Screenshot grounding data
________

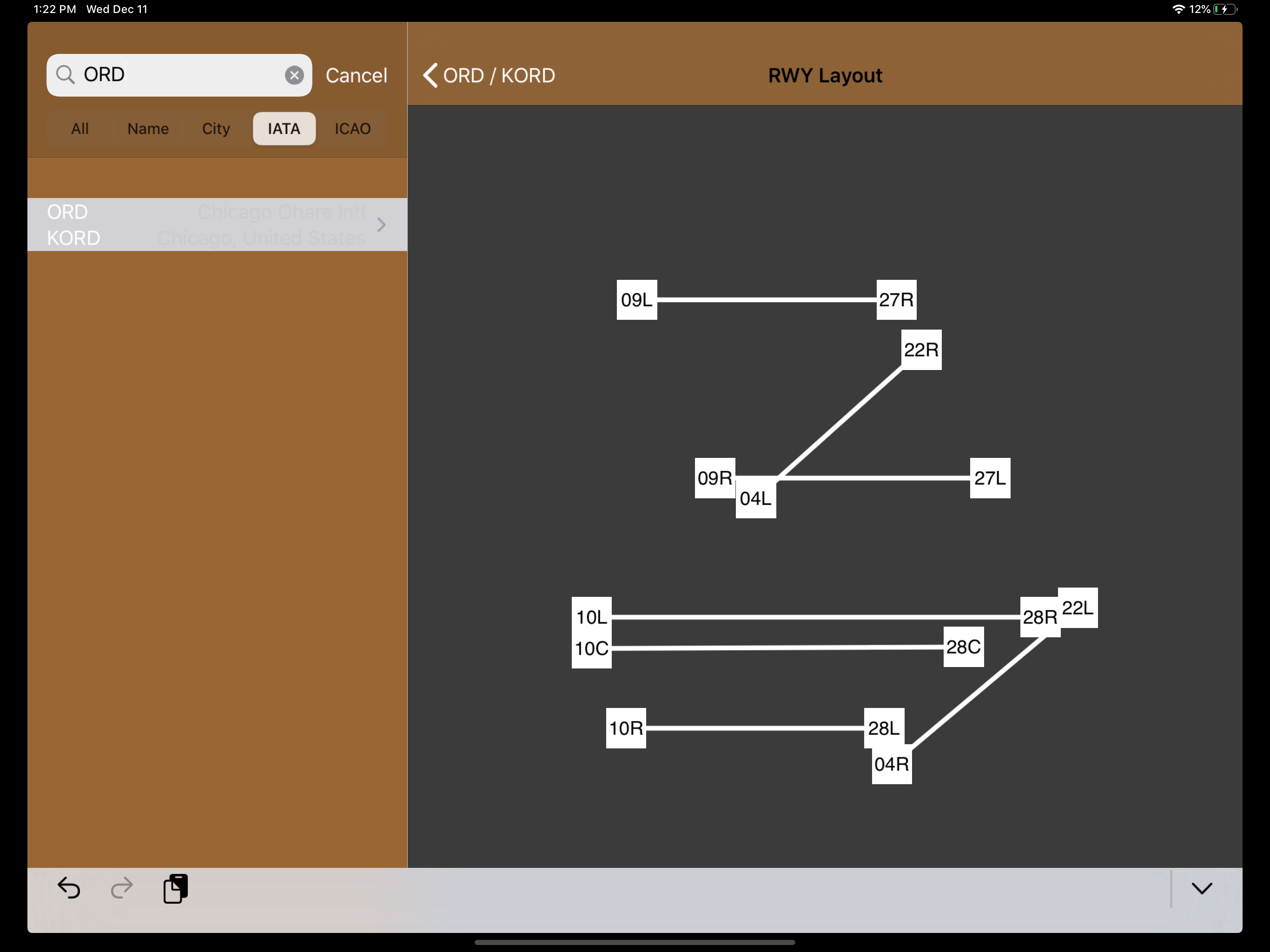Tap the paste clipboard icon
This screenshot has height=952, width=1270.
click(176, 888)
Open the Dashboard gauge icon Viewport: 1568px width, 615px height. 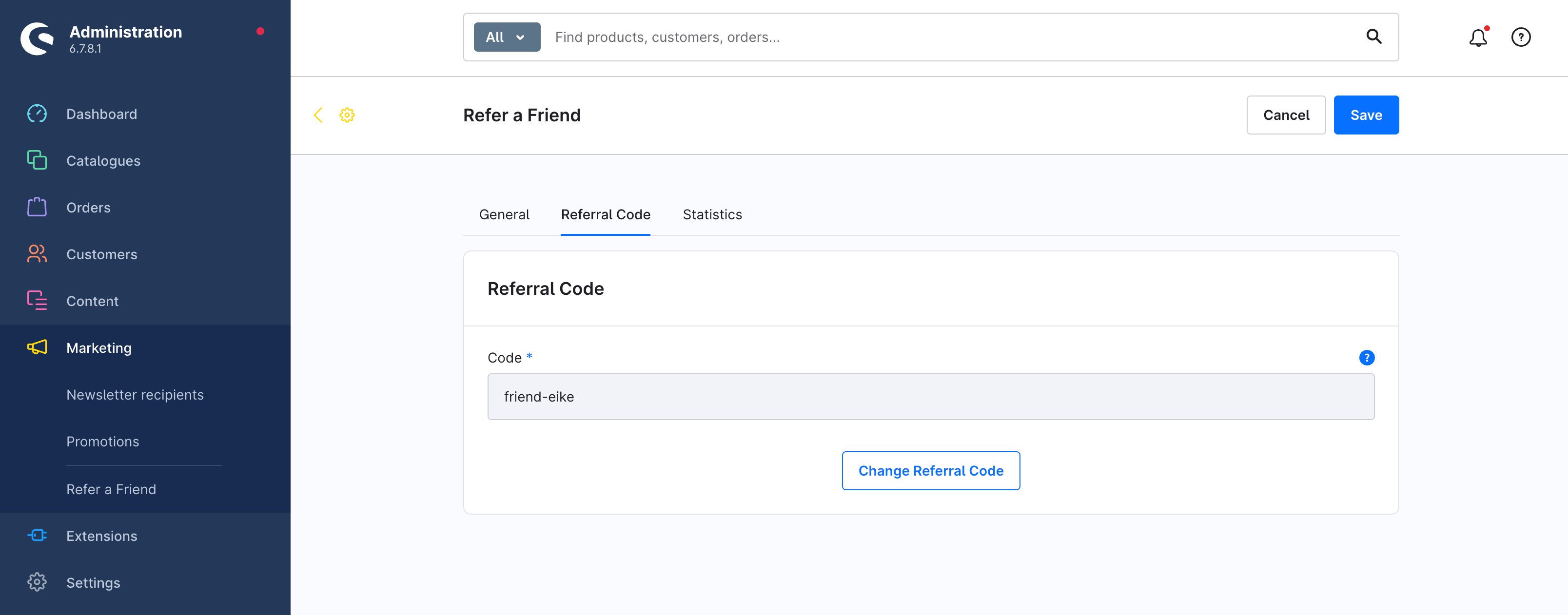click(37, 114)
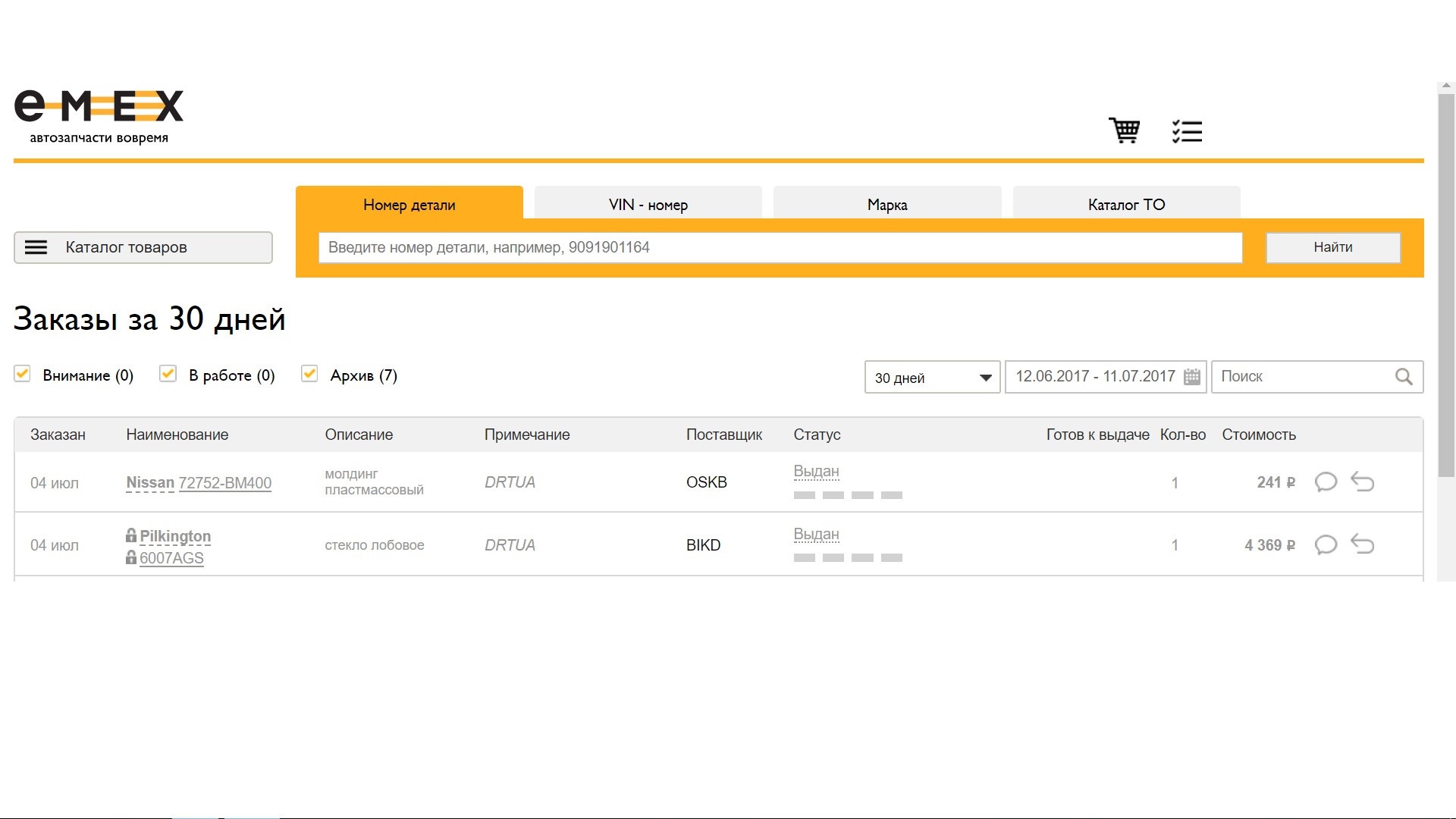Click return arrow for Nissan order
This screenshot has width=1456, height=819.
click(x=1363, y=482)
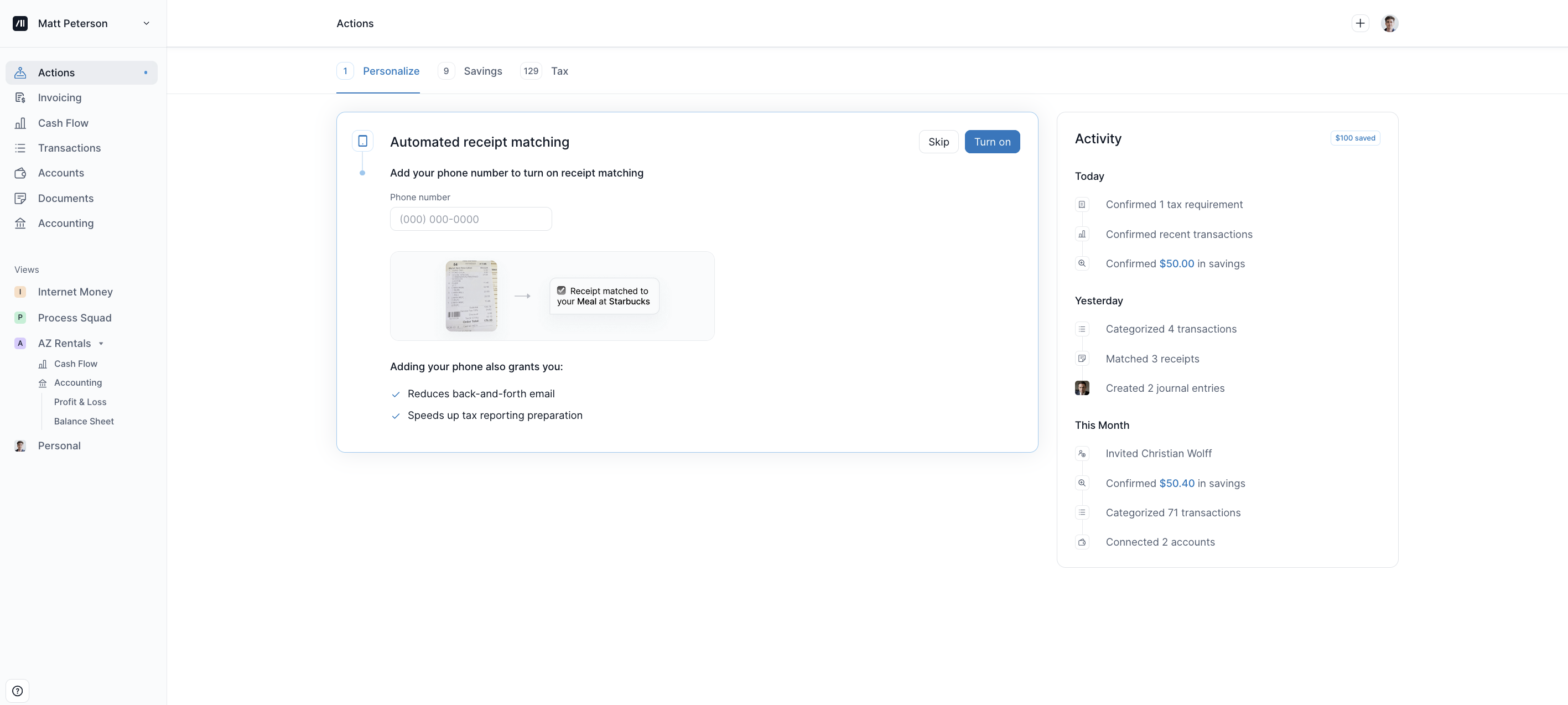This screenshot has width=1568, height=705.
Task: Click the phone icon beside Automated receipt matching
Action: tap(363, 141)
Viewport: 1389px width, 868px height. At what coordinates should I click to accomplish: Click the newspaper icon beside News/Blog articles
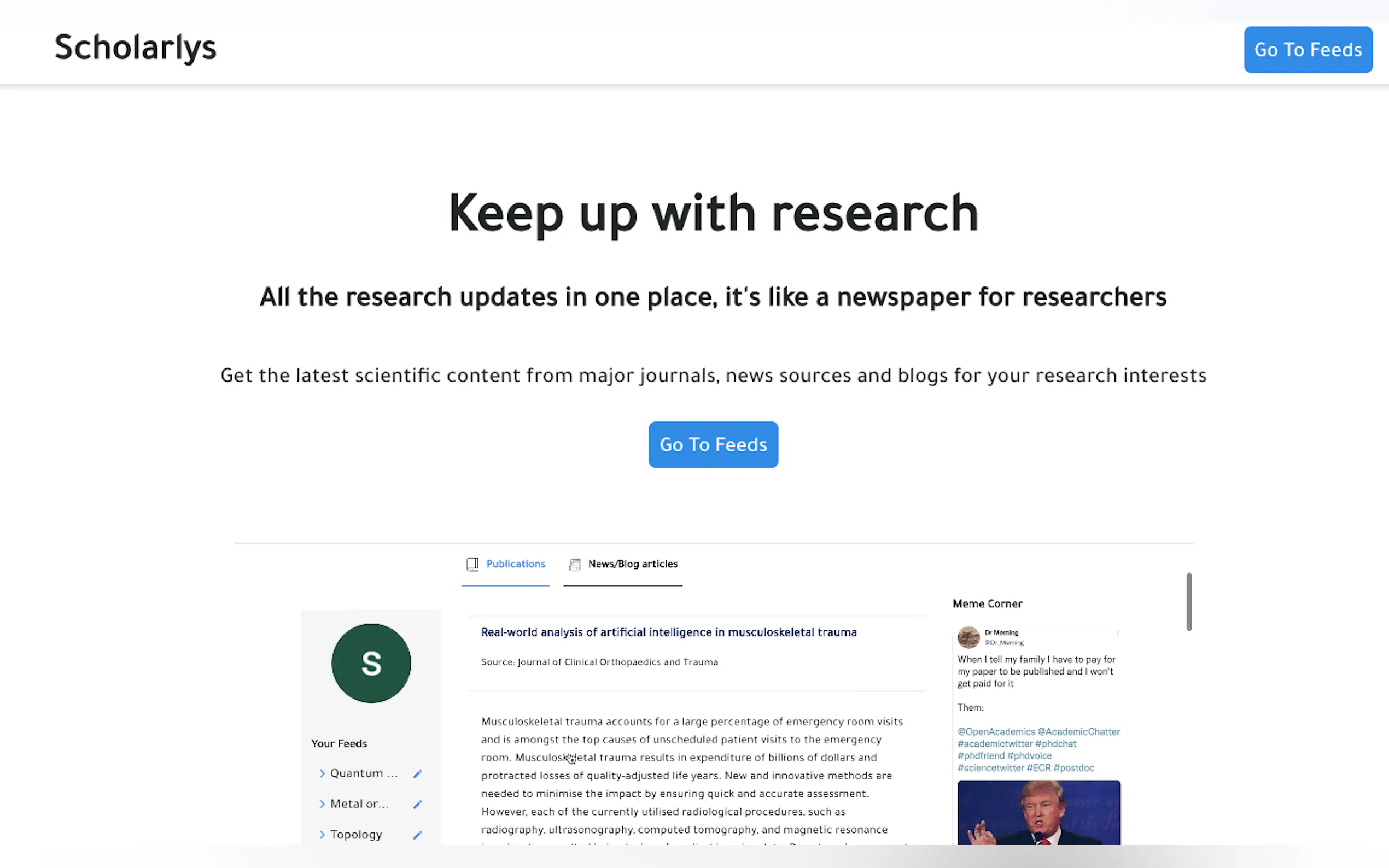(x=574, y=564)
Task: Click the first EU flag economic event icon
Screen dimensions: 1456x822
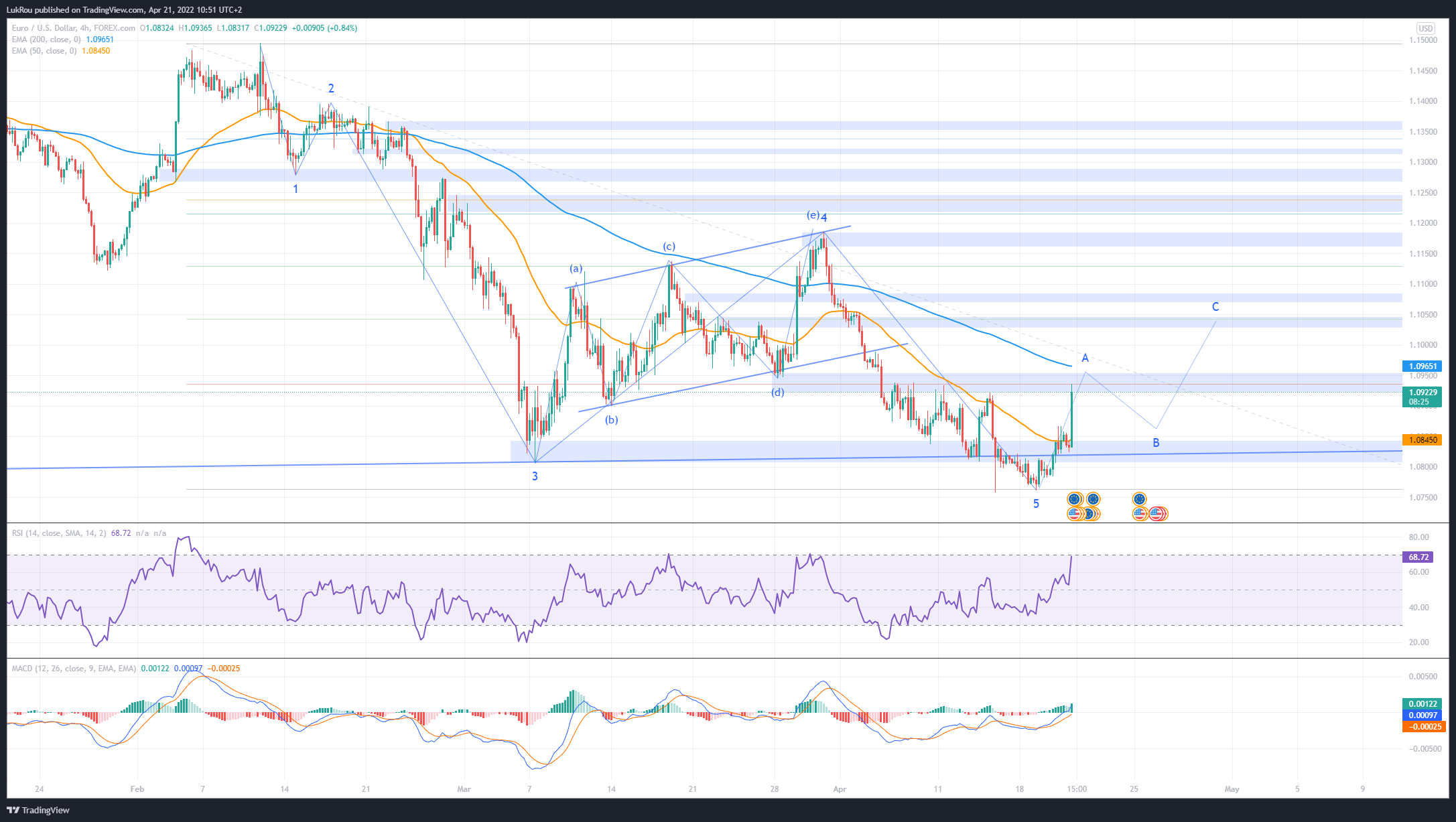Action: 1075,499
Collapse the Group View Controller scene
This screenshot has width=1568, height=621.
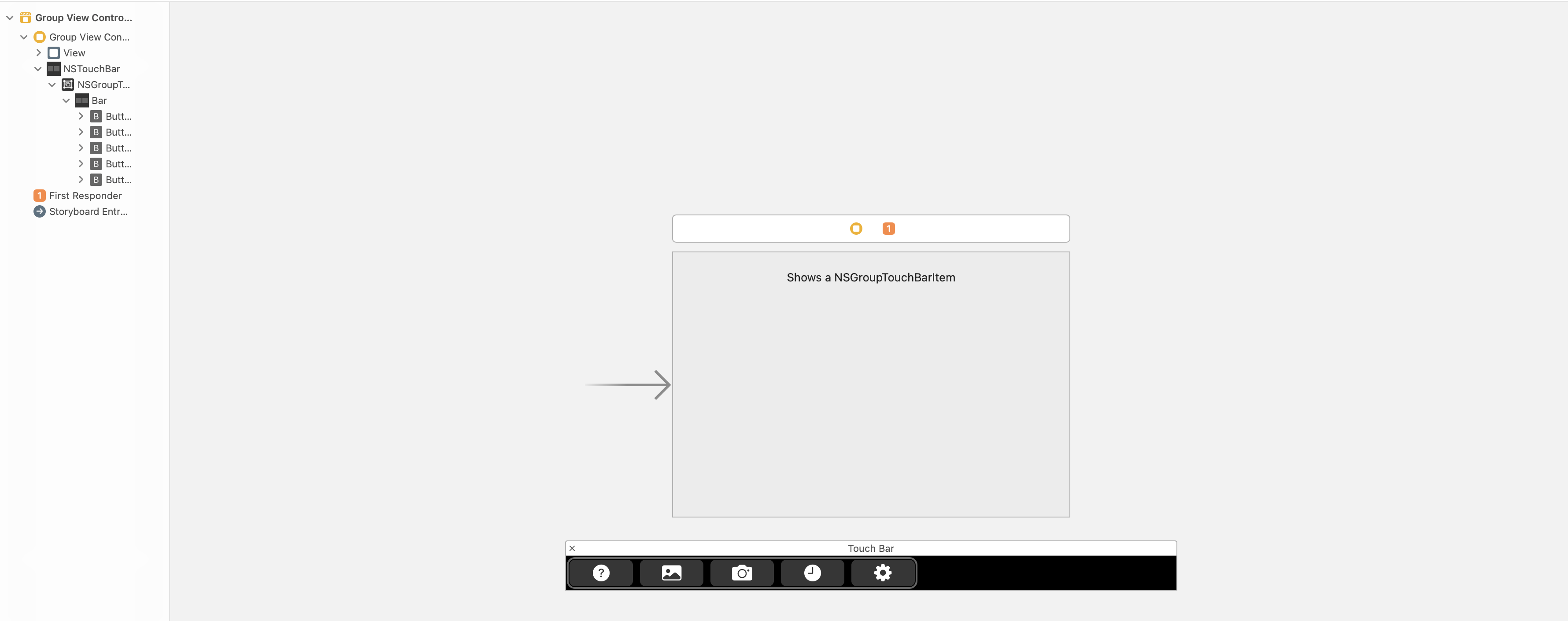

________

> _WHAT YOU HAVE TO DO_
From the line with "Task: Click the first" down to the last line of the entries above, set down every line exactly, apart from the pictures.

> _ANSWER_
Task: Click the first EU flag economic event icon
Screen dimensions: 1456x822
Action: 1075,499
Collapse the Group View Controller scene
This screenshot has width=1568, height=621.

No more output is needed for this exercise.